> Objective: Lay out the lines of the items from the line containing "Click hostname lax-b23-link.ip.twelve99.net" through the line containing "This screenshot has width=2048, height=1536.", inclusive, as a JSON list of strings with one string per line. Skip blank lines and leave the pictures out.

> Data section:
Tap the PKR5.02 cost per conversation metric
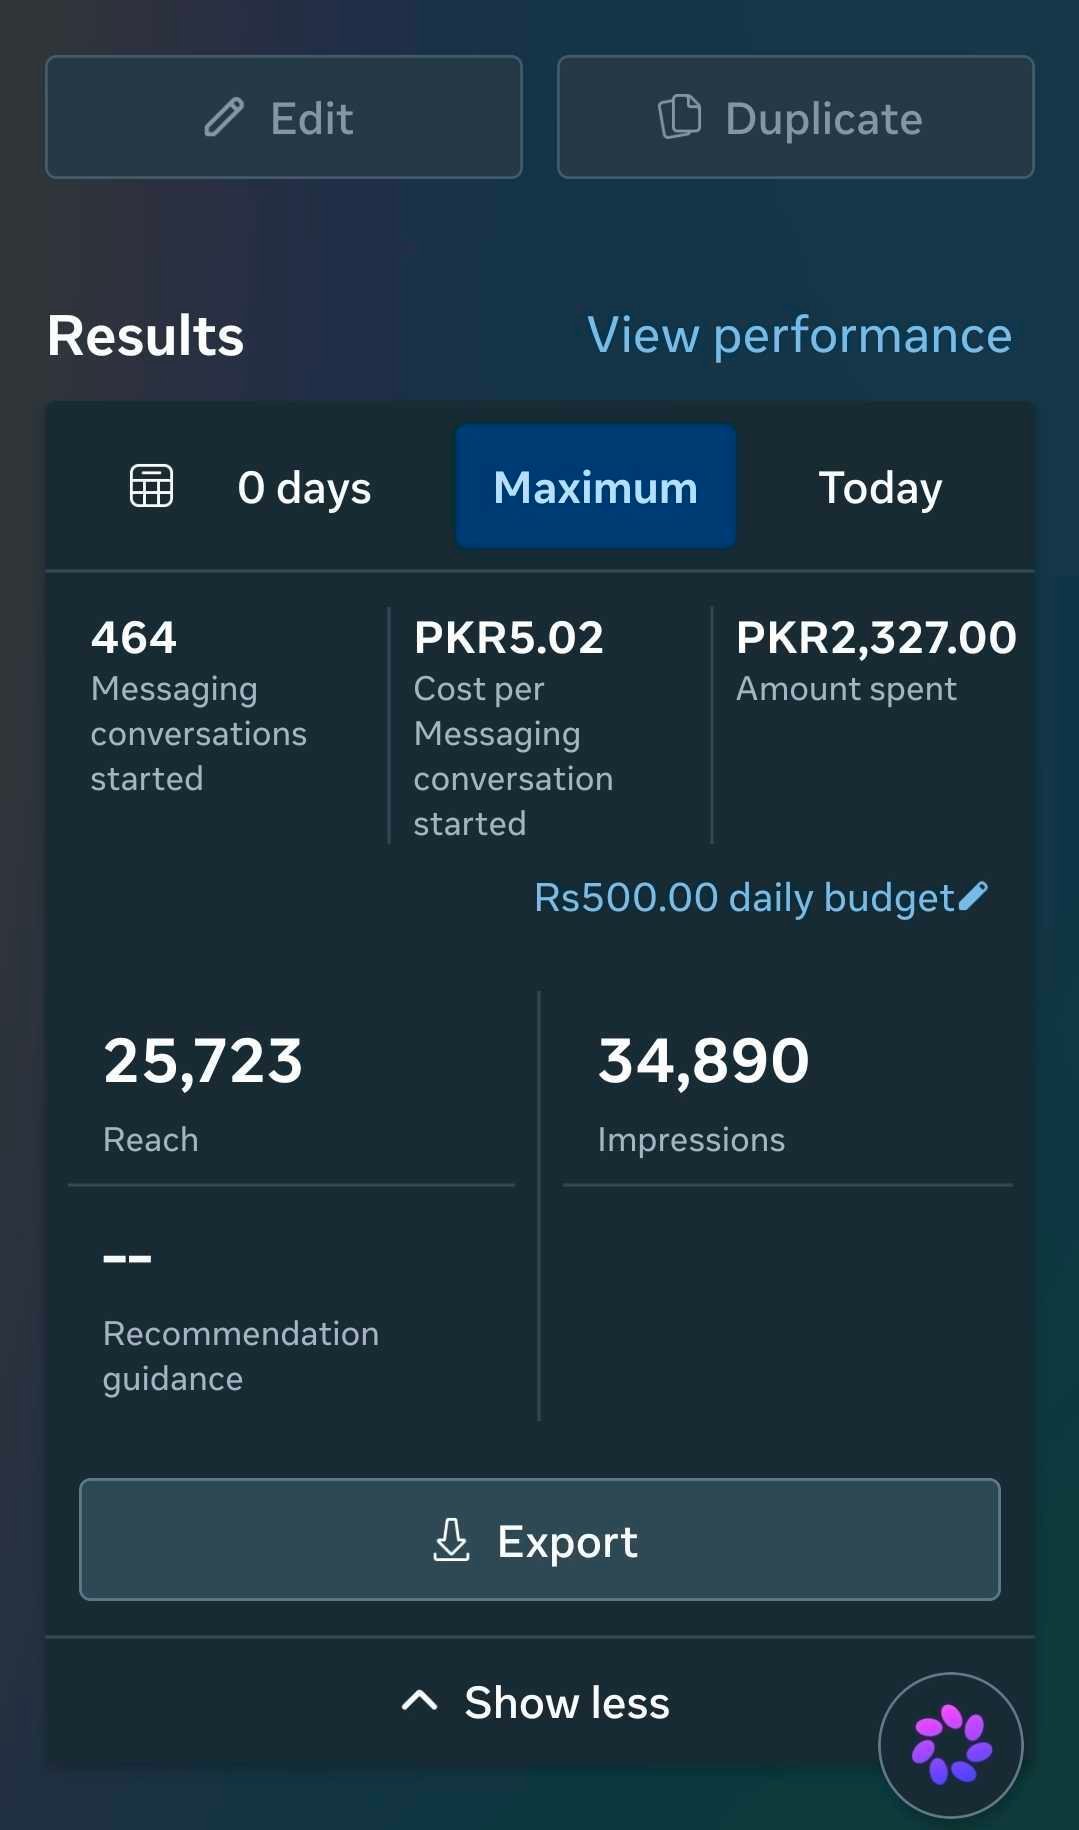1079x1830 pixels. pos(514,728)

==

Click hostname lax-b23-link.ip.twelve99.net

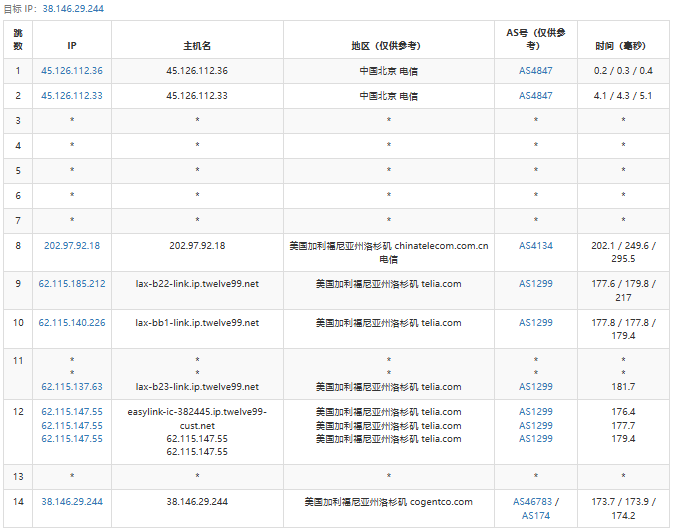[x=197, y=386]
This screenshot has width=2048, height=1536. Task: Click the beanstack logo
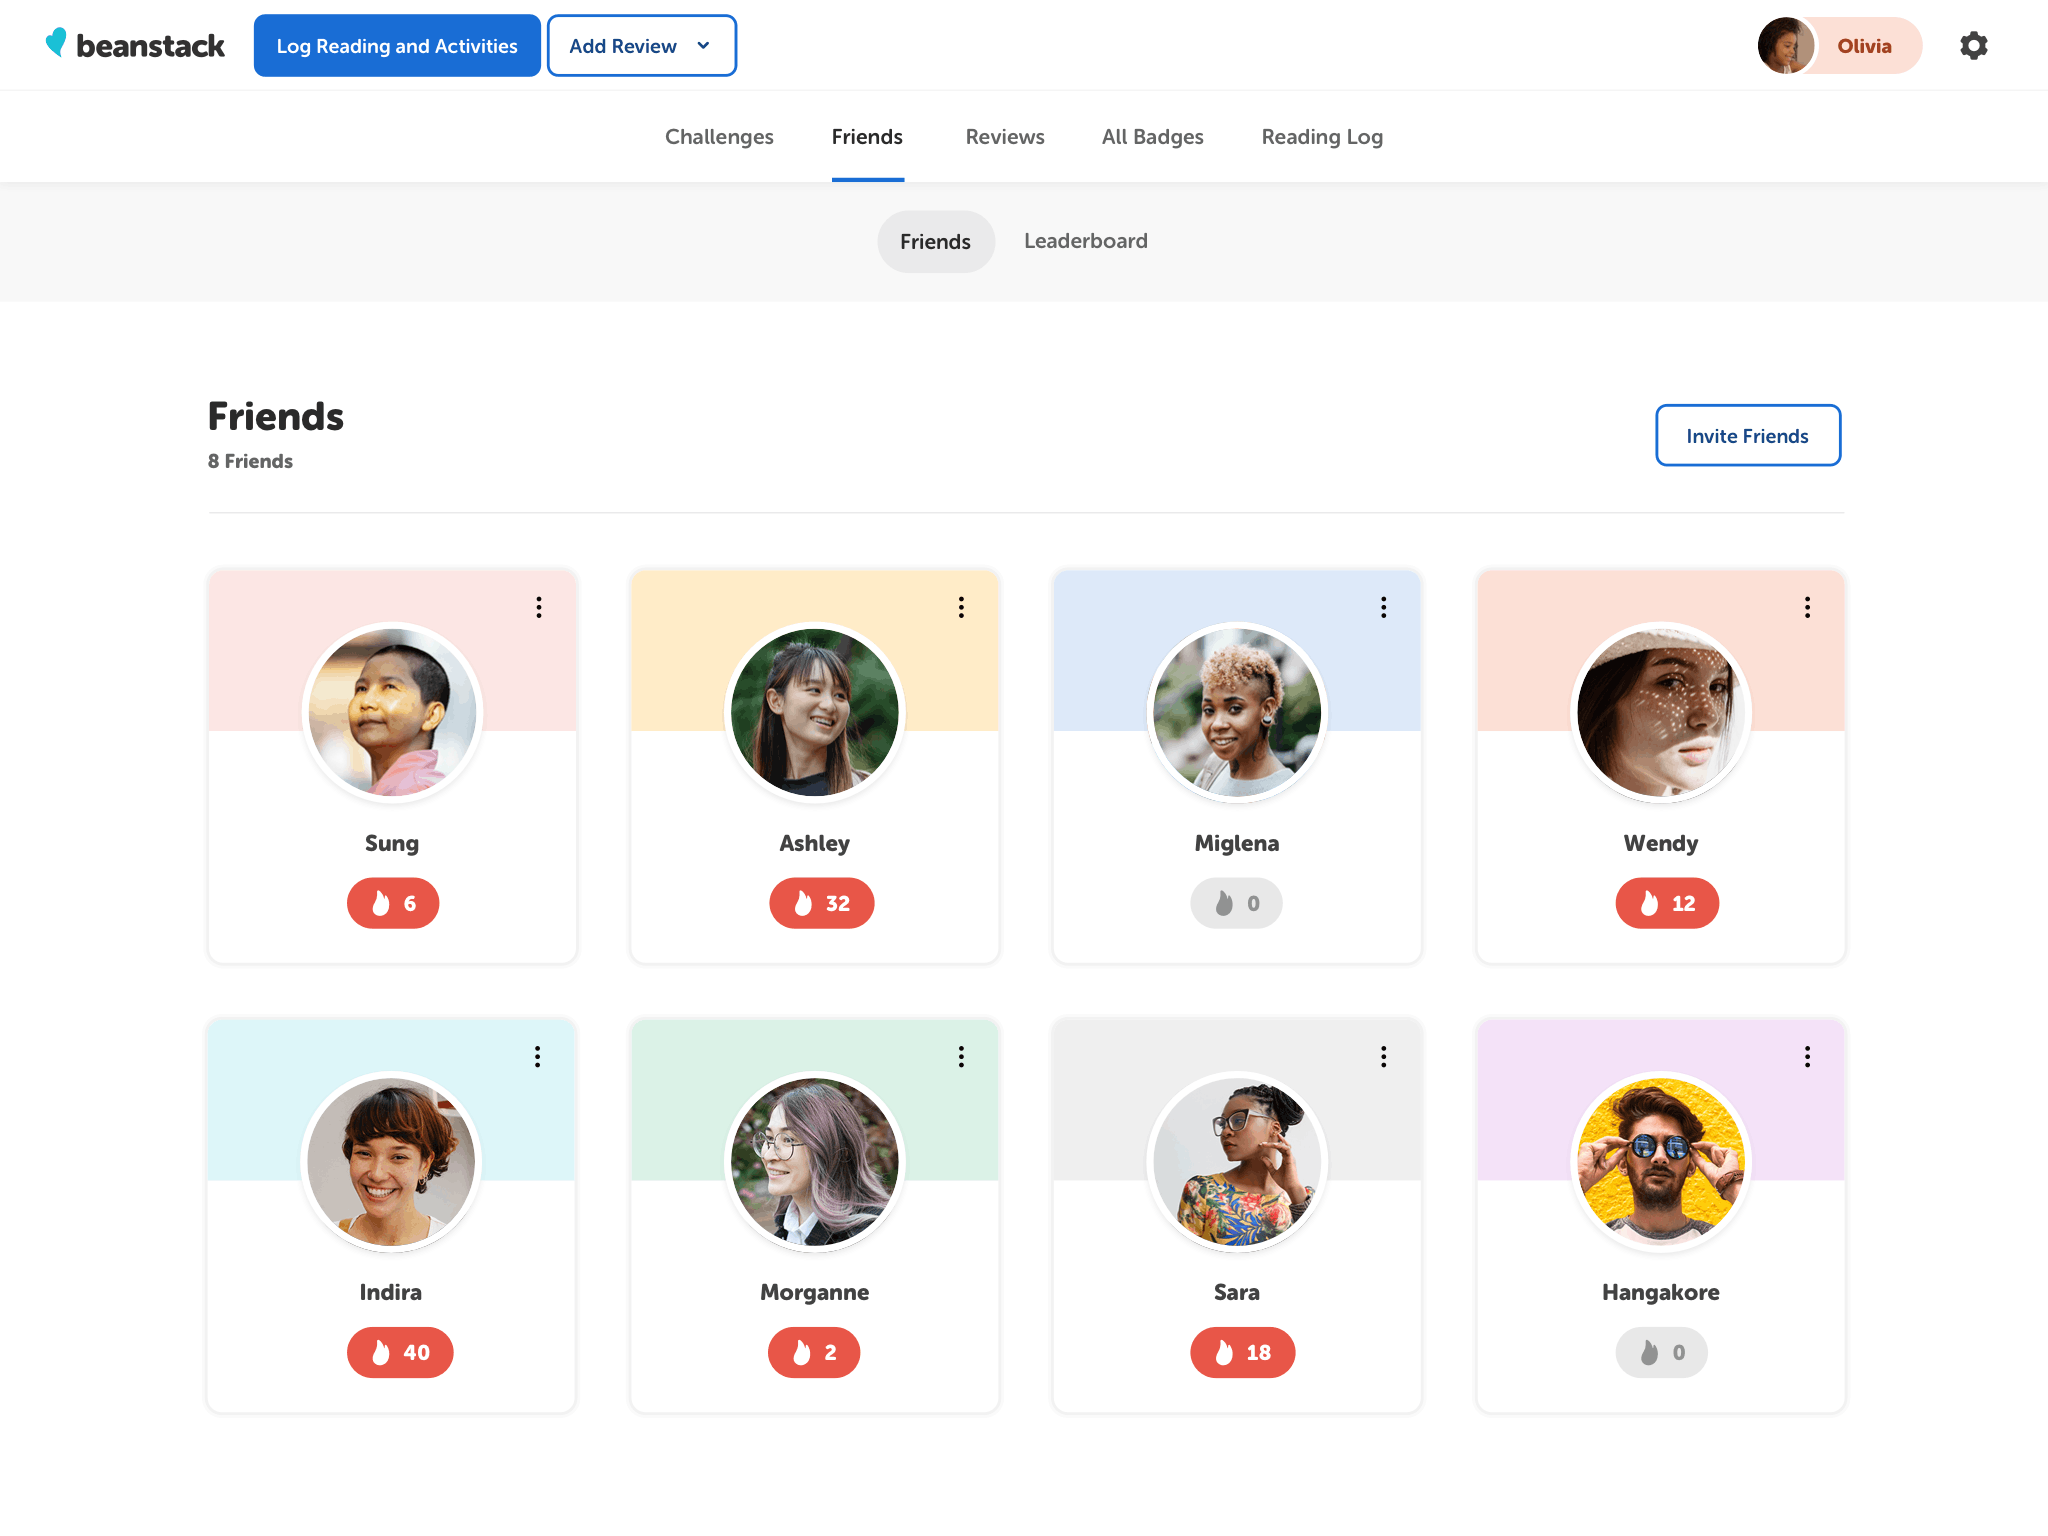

--

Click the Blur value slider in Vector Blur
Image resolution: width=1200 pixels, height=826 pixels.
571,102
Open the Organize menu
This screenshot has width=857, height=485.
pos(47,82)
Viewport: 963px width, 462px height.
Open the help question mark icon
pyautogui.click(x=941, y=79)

> Complete response:
[
  "Click hostname lax-b23-link.ip.twelve99.net",
  "[x=197, y=386]",
  "This screenshot has width=2048, height=1536. Task: Click the beanstack logo"
]